## Excerpted text
Something about her question to me struck my heart: “Is it okay for me to hope in this? Is it okay for me to hope in something other than God?”

Maybe I felt my own heart bleeding.

Even now, as I approach two years since I knew we were leaving Africa, something in me has been scrabbling for purchase. I felt (still feel) an Africa-shaped hole, jagged-edged, toothed. Today, as I wait to hear back from publishers on book proposals I’ve sent out, I’m realizing there’s a good level of wanting, and a bad one.

It’s good and healthy for me to long for a new way to use the way I’m made, a new way to work alongside God and feel that purpose coursing through me like electricity. It’s good–of course, of course!–for my friend to hope for her husband’s healing. For her kids to have a dad.

But It’s distinctly unhealthy for either of us to make answered prayer our light and salvation.

What He Doesn’t Have to Do

God doesn’t have to explain his math to either of us.

It might be tempting for someone to say, “Well, it makes sense that God would bring you back to the United States if he was going to do that!” Oh, I get it now!

But aren’t God and his purposes so much more complex than that? And doesn’t God deserve to rule beyond what my eight-pound brain can understand?

In Africa, I saw so many beautiful Christians who truly love and believe, but haven’t added that (American?) element of associating God with their own version of success or healing or happiness. God was not their golden ticket to prosperity and endless green lights. He did not make them Teflon, so nothing bad stuck. He was not their cosmic vending machine: I put in enough faith/good deeds/etc. You give me what I put dibs on. 

The Thing with Feathers

Emily Dickinson once called hope the thing with feathers. I feel it now, beating in me as I wait for a “yes” in my own life. In fact, when it’s not thrumming in my ribcage, things are eerily quiet.

But whatever I hope for will never be enough. As C.S. Lewis wrote,

Most people, if they have really learned to look into their own hearts, would know that they do want, and want acutely, something that cannot be had in this world. There are all sorts of things in this world that offer to give it to you, but they never quite keep their promise.*

A “yes” to what I long for will always, always fall short. But God? Never. All the promises of God find their Yes in him (1 Corinthians 1:20).

As in, God’s “yes” is not always where I want it. It’s in him.

## Supplied information
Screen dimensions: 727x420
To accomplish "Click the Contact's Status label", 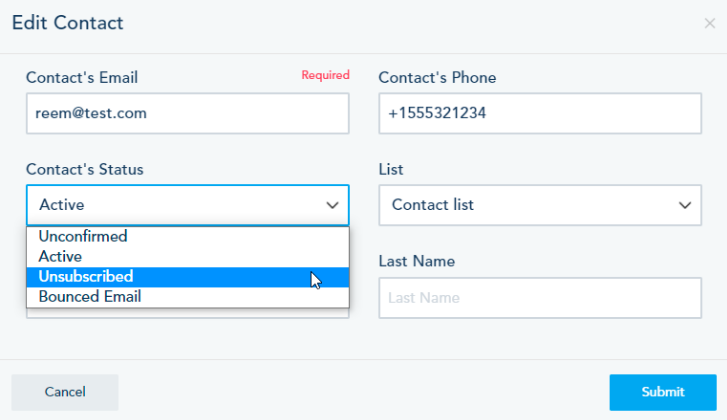I will (85, 169).
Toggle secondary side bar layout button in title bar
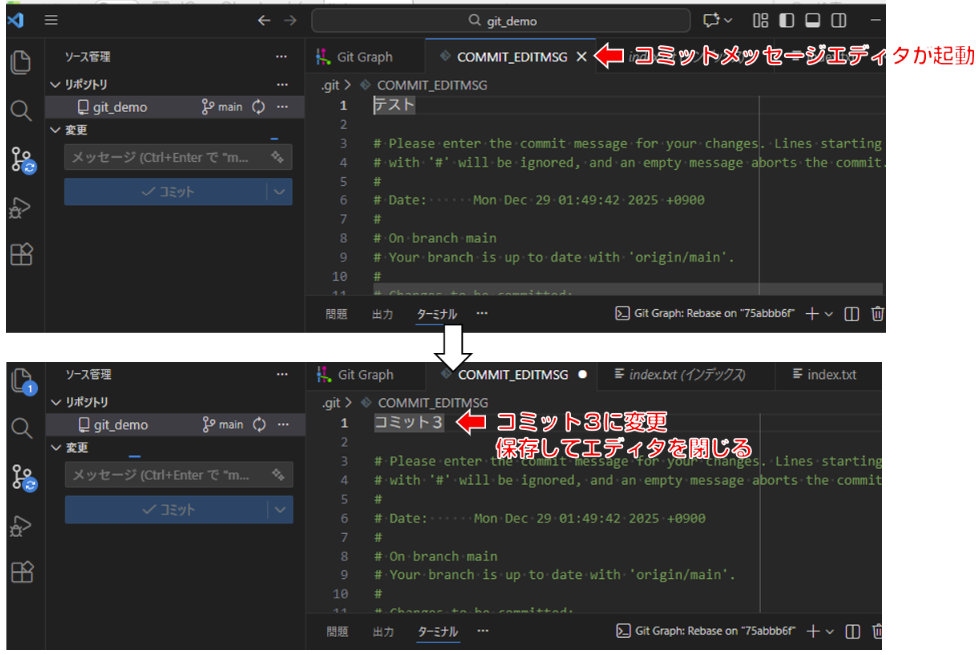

## What you will do
a – Answer these about the piece on hope, using only what it says:
(i) What did Emily Dickinson call hope?
(ii) What shape of hole does the writer say they felt?
(iii) What is the writer waiting to hear back from publishers about?
b – Repeat the passage of the piece on hope between "Something about her" and "have a dad.", inclusive.

## Problem solutions
a –
(i) The thing with feathers.
(ii) An Africa-shaped hole, jagged-edged and toothed.
(iii) Book proposals the writer has sent out.

b –
Something about her question to me struck my heart: “Is it okay for me to hope in this? Is it okay for me to hope in something other than God?”

Maybe I felt my own heart bleeding.

Even now, as I approach two years since I knew we were leaving Africa, something in me has been scrabbling for purchase. I felt (still feel) an Africa-shaped hole, jagged-edged, toothed. Today, as I wait to hear back from publishers on book proposals I’ve sent out, I’m realizing there’s a good level of wanting, and a bad one.

It’s good and healthy for me to long for a new way to use the way I’m made, a new way to work alongside God and feel that purpose coursing through me like electricity. It’s good–of course, of course!–for my friend to hope for her husband’s healing. For her kids to have a dad.